Sentiment Analysis Visualization

# Perform sentiment analysis for each candidate
sentiment_analysis <- text_data %>%
  mutate(candidate = case_when(
    str_detect(cleaned_text, "donald trump") ~ "Trump",
    str_detect(cleaned_text, "hillary clinton") ~ "Clinton",
    TRUE ~ "Other"
  )) %>%
  filter(candidate != "Other") %>%
  unnest_tokens(word, cleaned_text) %>%
  inner_join(get_sentiments("bing"), by = c("word" = "word")) %>%
  group_by(candidate) %>%
  summarise(sentiment_score = sum(sentiment == "positive") - sum(sentiment == "negative"))
# Plotting the sentiment analysis results
ggplot(sentiment_analysis, aes(x = candidate, y = sentiment_score, fill = candidate)) +
  geom_bar(stat = "identity") +
  labs(x = "Candidate", y = "Sentiment Score", title = "Sentiment Analysis for Trump vs Clinton") +
  theme_minimal() +
  scale_fill_manual(values = c("Trump" = "red", "Clinton" = "blue")) +
  geom_text(aes(label = sentiment_score), vjust = -0.5)


Commentary


Analysis Based on Tweets

The first bar chart shows the sentiment analysis scores for tweets mentioning Donald Trump and Hillary Clinton.

Sentiment Scores

  • Donald Trump: The sentiment score is significantly higher, around 3500.
  • Hillary Clinton: The sentiment score is lower, around 1500.

Interpretation

  • Higher Sentiment Score for Trump: This could indicate that tweets mentioning Donald Trump generally have a more positive sentiment compared to those mentioning Hillary Clinton. It’s also possible that Trump has a larger volume of tweets which could influence the overall sentiment score.
  • Lower Sentiment Score for Clinton: Tweets mentioning Hillary Clinton tend to have a less positive or more negative sentiment compared to Donald Trump.

Implications

  • Public Perception: Based on the data from tweets, Donald Trump appears to have a more favorable sentiment among Twitter users compared to Hillary Clinton.
  • Social Media Influence: The higher volume and possibly more positive mentions of Trump on Twitter could be reflective of his stronger presence or engagement on social media platforms.
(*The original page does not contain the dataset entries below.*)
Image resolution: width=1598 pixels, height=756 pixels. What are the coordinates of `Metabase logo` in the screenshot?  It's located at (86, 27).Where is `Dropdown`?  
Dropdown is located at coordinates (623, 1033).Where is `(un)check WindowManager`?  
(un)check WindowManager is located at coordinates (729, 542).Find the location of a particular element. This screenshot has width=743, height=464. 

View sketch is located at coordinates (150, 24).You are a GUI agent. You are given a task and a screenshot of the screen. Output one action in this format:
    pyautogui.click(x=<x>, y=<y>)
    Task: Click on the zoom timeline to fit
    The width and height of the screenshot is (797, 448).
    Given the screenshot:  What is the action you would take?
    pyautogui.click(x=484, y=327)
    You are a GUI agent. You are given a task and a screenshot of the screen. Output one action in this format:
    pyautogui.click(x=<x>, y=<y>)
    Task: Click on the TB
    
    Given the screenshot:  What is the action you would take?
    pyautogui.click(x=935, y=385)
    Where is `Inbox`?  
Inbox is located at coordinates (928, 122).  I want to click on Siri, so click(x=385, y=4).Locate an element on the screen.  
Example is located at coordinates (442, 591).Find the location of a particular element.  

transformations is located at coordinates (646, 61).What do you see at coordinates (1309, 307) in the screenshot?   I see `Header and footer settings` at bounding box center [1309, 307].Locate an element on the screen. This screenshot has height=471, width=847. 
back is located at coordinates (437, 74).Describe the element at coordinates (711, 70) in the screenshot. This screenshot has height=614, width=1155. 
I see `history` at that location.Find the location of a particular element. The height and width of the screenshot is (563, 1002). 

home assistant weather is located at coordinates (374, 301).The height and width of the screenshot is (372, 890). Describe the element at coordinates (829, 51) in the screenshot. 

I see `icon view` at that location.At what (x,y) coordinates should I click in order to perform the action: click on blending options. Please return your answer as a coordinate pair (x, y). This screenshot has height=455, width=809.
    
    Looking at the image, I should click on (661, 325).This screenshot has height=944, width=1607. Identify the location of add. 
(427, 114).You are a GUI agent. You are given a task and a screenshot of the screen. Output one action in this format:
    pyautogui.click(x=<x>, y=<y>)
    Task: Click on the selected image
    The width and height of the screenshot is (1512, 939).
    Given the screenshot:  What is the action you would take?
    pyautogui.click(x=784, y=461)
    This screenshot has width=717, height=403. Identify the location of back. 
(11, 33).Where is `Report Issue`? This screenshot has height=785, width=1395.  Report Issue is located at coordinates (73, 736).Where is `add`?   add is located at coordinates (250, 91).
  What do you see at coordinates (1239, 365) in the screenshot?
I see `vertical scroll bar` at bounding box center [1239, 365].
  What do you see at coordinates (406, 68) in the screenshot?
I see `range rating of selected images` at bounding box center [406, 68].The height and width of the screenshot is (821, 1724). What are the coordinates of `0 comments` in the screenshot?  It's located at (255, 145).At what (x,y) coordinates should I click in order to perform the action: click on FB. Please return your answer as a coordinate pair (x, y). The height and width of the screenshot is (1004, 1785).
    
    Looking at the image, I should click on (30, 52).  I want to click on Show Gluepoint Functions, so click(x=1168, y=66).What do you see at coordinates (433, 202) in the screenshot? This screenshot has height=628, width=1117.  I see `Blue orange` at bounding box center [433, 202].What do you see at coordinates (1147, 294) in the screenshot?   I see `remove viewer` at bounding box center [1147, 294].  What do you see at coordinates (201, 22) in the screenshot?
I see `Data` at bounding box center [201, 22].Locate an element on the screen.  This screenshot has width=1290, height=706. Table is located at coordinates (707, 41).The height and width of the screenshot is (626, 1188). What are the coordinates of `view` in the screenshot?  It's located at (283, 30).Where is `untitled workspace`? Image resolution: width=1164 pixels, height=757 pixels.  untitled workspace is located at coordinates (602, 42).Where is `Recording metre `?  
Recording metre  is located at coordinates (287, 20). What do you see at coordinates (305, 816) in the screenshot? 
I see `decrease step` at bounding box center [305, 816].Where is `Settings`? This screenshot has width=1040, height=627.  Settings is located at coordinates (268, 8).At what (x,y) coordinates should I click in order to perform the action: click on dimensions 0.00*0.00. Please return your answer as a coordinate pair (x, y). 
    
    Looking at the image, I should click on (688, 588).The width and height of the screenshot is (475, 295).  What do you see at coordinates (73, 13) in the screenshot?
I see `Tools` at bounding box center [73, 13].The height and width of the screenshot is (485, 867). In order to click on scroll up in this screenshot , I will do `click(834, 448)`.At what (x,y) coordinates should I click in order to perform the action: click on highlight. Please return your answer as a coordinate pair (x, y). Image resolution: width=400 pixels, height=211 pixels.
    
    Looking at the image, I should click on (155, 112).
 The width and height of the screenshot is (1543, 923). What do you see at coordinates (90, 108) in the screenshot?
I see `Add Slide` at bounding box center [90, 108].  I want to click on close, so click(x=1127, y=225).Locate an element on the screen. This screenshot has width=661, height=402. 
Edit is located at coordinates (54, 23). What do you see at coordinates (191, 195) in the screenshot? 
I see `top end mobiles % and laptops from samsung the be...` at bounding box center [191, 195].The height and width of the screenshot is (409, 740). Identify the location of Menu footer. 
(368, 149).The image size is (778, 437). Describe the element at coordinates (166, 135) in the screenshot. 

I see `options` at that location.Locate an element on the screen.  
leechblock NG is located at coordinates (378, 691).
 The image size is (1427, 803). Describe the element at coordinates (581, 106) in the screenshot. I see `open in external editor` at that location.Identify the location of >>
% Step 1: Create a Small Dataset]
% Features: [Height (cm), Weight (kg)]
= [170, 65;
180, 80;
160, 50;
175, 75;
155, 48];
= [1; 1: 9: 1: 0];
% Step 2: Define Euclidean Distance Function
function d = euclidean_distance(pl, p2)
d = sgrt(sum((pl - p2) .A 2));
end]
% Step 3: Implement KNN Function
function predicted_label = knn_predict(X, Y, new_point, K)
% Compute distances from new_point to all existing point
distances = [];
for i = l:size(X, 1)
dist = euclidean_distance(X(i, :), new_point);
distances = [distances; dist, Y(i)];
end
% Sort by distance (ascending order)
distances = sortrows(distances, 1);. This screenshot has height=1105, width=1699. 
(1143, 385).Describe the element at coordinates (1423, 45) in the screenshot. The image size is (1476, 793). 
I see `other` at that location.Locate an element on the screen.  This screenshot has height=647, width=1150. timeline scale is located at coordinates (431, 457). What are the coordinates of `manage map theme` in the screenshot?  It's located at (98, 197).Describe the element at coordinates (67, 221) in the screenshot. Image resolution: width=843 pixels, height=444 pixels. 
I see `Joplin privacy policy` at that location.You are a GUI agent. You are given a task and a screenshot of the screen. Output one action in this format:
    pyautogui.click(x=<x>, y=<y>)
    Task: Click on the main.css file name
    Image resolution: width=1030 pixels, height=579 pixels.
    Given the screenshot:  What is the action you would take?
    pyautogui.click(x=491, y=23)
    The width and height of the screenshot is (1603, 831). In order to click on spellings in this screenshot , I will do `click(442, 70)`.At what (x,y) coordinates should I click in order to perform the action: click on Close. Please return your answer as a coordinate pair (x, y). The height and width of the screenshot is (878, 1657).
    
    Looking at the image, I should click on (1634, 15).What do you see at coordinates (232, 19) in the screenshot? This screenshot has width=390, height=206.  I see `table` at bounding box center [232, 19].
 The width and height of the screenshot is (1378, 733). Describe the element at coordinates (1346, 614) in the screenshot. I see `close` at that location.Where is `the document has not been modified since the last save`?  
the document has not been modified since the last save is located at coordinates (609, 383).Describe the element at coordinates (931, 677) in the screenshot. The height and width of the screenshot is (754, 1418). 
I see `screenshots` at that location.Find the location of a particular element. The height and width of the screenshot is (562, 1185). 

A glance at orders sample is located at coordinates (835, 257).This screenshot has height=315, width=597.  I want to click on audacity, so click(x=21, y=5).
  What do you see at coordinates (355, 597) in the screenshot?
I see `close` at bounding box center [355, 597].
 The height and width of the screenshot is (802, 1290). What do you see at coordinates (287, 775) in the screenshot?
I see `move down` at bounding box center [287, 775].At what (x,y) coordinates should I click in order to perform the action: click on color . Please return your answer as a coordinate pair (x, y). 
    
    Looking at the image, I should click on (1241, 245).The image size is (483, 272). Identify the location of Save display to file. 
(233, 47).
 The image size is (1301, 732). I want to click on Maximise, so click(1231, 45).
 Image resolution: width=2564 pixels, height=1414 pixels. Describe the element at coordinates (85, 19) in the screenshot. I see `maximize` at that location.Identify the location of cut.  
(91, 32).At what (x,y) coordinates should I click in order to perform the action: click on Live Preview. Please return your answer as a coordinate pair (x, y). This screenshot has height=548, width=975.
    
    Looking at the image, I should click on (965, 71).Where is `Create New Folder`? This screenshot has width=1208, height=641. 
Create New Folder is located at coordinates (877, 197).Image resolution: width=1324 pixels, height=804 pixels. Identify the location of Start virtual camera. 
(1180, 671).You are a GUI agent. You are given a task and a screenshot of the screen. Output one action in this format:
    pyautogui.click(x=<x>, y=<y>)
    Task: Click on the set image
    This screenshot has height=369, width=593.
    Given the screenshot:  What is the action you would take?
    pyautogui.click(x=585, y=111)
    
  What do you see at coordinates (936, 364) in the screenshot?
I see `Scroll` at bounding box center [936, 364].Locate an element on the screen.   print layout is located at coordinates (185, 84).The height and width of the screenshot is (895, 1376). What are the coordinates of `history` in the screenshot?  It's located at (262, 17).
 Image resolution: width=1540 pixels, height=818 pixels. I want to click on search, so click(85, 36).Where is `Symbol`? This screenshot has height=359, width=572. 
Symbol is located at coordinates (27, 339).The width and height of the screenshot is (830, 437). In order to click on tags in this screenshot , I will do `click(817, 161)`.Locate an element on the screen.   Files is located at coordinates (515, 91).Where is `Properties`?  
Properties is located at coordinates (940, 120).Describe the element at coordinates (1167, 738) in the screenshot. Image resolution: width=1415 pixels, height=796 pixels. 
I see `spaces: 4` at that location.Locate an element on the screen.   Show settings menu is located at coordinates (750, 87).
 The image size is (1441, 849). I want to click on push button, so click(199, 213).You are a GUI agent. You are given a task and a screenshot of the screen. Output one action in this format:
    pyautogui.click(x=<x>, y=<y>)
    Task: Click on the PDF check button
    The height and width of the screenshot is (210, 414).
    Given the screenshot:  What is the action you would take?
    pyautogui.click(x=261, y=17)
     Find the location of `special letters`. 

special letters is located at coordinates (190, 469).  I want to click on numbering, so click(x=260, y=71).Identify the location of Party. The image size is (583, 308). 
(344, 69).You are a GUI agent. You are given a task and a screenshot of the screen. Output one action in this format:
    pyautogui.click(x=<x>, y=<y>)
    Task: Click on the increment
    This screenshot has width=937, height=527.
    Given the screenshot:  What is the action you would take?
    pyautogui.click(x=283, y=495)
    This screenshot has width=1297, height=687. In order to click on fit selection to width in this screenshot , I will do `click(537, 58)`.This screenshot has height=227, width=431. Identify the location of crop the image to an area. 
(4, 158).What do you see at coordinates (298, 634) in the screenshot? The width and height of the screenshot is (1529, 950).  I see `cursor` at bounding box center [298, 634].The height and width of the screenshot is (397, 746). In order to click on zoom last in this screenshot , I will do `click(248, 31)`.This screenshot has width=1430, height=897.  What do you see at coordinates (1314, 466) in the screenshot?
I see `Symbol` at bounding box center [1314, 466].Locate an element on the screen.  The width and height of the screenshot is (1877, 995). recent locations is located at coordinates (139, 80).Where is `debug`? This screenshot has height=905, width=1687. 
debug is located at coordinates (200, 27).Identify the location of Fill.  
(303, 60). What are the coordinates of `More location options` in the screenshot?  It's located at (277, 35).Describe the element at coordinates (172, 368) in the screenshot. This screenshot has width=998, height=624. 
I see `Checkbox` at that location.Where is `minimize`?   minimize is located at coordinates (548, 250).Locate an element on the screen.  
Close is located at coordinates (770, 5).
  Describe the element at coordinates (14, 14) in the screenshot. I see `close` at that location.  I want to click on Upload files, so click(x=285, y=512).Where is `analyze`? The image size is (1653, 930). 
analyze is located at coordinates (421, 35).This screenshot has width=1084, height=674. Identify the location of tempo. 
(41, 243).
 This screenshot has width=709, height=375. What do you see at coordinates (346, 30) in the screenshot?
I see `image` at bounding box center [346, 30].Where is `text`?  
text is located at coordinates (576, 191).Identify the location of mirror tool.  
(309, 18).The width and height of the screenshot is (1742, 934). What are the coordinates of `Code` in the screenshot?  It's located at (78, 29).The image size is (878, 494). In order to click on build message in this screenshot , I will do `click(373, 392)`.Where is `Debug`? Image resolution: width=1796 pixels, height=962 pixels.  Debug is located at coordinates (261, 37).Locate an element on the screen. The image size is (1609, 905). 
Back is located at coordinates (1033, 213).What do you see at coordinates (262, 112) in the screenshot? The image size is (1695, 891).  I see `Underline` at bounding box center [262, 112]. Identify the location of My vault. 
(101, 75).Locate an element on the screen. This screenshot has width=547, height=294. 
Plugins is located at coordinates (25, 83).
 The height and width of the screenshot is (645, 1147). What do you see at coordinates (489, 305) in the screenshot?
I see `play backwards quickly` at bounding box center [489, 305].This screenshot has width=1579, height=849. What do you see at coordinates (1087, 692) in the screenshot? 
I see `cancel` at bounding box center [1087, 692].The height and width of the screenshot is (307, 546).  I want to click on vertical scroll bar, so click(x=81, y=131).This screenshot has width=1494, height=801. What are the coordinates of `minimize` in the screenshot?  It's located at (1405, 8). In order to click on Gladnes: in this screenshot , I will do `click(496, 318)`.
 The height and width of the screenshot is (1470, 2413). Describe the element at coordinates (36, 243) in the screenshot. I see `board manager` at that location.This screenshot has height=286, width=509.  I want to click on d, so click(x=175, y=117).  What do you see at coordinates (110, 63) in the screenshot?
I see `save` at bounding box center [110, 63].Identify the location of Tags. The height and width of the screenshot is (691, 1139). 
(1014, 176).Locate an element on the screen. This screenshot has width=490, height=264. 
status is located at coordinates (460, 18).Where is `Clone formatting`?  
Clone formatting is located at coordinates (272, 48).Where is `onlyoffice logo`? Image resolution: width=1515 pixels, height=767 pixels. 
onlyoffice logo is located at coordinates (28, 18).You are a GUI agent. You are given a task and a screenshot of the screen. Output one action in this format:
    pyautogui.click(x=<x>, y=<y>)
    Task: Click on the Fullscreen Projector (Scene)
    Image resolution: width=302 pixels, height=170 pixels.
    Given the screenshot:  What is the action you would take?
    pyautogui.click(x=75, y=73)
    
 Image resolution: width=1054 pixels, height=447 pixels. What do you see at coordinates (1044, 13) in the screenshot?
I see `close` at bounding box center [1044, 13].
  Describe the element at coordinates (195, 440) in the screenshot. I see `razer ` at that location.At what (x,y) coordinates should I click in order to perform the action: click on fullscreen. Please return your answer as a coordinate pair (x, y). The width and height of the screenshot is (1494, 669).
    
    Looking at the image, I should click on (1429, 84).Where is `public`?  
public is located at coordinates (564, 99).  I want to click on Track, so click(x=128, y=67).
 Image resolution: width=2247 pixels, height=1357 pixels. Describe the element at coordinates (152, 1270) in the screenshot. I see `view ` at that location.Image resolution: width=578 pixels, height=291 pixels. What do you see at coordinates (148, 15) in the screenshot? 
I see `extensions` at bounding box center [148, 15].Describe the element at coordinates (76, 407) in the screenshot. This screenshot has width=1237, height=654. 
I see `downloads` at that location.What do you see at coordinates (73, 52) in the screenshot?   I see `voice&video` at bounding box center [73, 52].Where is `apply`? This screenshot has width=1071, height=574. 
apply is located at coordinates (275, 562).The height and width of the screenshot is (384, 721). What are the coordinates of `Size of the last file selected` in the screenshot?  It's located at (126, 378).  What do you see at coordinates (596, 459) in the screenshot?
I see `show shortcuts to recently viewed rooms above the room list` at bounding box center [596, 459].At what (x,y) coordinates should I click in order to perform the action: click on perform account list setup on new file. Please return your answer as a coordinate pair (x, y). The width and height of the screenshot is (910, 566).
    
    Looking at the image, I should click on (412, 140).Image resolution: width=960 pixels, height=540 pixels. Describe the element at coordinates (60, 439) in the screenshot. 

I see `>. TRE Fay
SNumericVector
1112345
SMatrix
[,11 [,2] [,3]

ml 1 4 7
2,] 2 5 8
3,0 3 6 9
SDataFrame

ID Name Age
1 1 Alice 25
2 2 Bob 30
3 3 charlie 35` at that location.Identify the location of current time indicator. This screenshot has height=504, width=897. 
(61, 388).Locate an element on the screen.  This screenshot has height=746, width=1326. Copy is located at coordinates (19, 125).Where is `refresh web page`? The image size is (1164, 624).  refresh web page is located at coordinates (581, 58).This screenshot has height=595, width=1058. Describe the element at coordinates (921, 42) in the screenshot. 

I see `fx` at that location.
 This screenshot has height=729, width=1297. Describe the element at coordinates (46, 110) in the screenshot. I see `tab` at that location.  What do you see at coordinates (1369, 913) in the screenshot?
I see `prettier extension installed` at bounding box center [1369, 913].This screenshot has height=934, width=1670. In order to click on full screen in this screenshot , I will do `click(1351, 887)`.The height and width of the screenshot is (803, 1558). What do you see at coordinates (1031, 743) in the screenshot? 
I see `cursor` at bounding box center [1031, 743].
Analysis Based on Journal Articles

The second bar chart compares the sentiment from journal articles for both candidates.

Sentiment Distribution

  • Donald Trump:
    • Negative Sentiment: Around 6000.
    • Positive Sentiment: Slightly higher than negative, around 6200.
  • Hillary Clinton:
    • Negative Sentiment: Around 6800.
    • Positive Sentiment: Slightly lower than negative, around 6400.

Interpretation

  • Balanced Sentiment for Trump: The sentiment towards Donald Trump in journal articles is relatively balanced, with a slightly higher positive sentiment.
  • Negative Sentiment for Clinton: Hillary Clinton has a higher negative sentiment in journal articles compared to positive sentiment.

Implications

  • Academic and Media Perception: Journal articles tend to have a more balanced view of Trump, while Clinton receives more negative sentiment.
  • Public Discourse: The sentiment in journal articles reflects the complexities of each candidate’s public image, policies, and controversies discussed in academic and media circles.